Разделитель для чтения книг в онлайн библиотеке

Онлайн книга «Братья Sisters»

Cтраница 50

— Отрицать не стану, но тогда, когда мне было всего тринадцать лет, отцовские изобретения меня нимало не радовали. Напротив, вселяли в меня ужас. Я никак не мог отделаться от мысли, что однажды он испробует какую-нибудь задумку на мне. И сегодня я понимаю: простая боязливость, мнительность тут ни при чем. И потому я ни капли не расстроился, когда однажды весенним утром отец ушел. Собрал вещи, не оставив никаких напутствий или распоряжений, просто потрепал меня по голове и был таков. Позднее в Бостоне он покончил с собой. При помощи топора.

— Топора?! Разве такое возможно?

— Не знаю, но вот что говорилось в письме: «С прискорбием сообщаем, что пятнадцатого числа мая месяца Ганс Варм покончил жизнь самоубийством посредством топора. Личные вещи переходят в ваше распоряжение».

— Так, может, его убили?

— Нет, не думаю. Если кто и нашел способ убить себя топором, так это мой отец. Его вещи мне так и не отдали, а мне было интересно, чем он жил тогда, в конце пути.

— Что же было дальше, когда ты остался один?

— Две недели я прожил в нашем доме, а потом вдруг объявилась матушка: писаная красавица двадцати восьми лет. Прознала об уходе батюшки и тут же примчалась увезти меня в Вустер, где и жила все это время. Бросать сына после родов ей было страшно жаль и неохота, но она боялась мужа: тот часто напивался и угрожал ей ножами, вилками, еще чем-нибудь острым. Я так понял, что замуж матушка вышла не по доброй воле, и брак она вспоминала с содроганием. Однако прошлое осталось в прошлом, и мы радовались счастливому воссоединению. Первый месяц в Вустере матушка только и делала, что держала меня да плакала. Собственно, в этом поначалу и заключались наши с ней семейные отношения. Я уж боялся, что перемены так и не наступят.

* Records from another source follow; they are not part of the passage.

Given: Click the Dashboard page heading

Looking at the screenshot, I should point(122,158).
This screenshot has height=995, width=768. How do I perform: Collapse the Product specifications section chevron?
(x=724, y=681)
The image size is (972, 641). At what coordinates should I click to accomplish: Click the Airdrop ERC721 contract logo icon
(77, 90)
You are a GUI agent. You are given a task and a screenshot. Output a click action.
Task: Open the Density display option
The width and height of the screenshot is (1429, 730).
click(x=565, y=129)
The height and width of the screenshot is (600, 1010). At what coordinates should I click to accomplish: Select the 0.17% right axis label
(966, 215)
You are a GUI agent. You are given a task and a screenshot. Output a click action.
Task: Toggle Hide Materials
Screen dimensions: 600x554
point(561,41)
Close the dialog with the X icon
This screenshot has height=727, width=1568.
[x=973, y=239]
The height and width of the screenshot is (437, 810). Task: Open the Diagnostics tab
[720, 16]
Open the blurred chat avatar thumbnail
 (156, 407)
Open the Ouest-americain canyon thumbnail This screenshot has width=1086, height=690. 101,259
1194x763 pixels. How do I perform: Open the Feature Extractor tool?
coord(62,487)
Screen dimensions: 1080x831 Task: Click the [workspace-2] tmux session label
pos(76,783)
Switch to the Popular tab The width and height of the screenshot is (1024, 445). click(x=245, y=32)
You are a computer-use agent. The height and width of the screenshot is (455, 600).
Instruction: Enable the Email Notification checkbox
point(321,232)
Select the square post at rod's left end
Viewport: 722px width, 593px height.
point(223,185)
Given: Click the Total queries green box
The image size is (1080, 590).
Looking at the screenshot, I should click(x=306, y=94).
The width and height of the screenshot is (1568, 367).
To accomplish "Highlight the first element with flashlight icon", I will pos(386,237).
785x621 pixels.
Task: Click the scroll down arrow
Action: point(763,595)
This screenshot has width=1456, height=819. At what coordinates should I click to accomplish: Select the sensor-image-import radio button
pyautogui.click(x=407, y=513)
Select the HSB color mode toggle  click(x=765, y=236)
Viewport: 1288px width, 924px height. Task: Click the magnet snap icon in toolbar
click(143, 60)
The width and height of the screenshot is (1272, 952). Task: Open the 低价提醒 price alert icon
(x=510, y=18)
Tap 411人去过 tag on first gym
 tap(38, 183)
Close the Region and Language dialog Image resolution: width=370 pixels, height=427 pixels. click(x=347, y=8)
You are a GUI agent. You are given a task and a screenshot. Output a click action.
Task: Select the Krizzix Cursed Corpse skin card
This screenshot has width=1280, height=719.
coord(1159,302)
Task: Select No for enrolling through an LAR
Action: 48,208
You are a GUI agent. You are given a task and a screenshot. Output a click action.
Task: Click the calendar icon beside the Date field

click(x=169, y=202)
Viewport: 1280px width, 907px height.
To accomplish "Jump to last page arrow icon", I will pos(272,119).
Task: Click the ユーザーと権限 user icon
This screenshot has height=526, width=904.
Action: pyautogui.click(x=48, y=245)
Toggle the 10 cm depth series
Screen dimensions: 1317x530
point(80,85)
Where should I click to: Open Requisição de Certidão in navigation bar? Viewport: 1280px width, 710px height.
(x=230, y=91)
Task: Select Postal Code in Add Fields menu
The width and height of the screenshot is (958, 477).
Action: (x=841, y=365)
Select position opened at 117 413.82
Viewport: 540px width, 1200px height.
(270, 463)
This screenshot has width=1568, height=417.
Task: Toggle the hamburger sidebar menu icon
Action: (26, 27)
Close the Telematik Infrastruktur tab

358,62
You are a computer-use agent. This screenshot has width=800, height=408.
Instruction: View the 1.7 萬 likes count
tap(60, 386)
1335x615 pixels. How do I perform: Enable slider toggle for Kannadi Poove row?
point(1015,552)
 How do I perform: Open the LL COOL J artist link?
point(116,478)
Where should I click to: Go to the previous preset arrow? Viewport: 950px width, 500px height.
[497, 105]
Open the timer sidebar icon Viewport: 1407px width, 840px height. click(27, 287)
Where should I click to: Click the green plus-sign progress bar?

— Похоже, матушка тебе досталась добрая.

— В самом деле. Пять лет мы прожили как у Христа за пазухой, в ладу друг с другом. Матушке от родителей в Нью-Йорке досталось наследство, и мы не знали нужды: стол всегда был полон, одежда чиста и опрятна. Матушка всячески поощряла мою тягу к знаниям, ибо уже в том нежном возрасте неуемное любопытство заставляло меня поглощать сведения по всем предметам: от инженерии до ботаники и химии. О да! К несчастью, блаженство долго не продлилось. Став взрослым мужчиной, я стал напоминать матушке отца как видом, так и норовом. Увлеченный занятиями, я почти не покидал своей комнаты. Матушка хотела привить мне более здоровые интересы, однако меня обуял гнев такой силы, что испугались мы оба. Тогда же я пристрастился к выпивке. Пьянчугой не стал, но еще больше уподобился отцу: грубил, унижал матушку. Она не хотела повторения прошлой истории, ее можно понять, и мало-помалу любить меня перестала. Между нами ничего не осталось, и я покинул дом — иного выхода не видел. Прихватил кое-какие пожитки, немного денег и отправился в Сент-Луис. Вернее в Сент-Луис отправились мои вещи и деньги, и странствие само собой прервалось. Близилось зимнее время, меня убил бы холод или тоска (а может, и то, и другое). Я продал лошадь и женился на жирной бабе по имени Юнис. Не по любви, она мне даже не нравилась.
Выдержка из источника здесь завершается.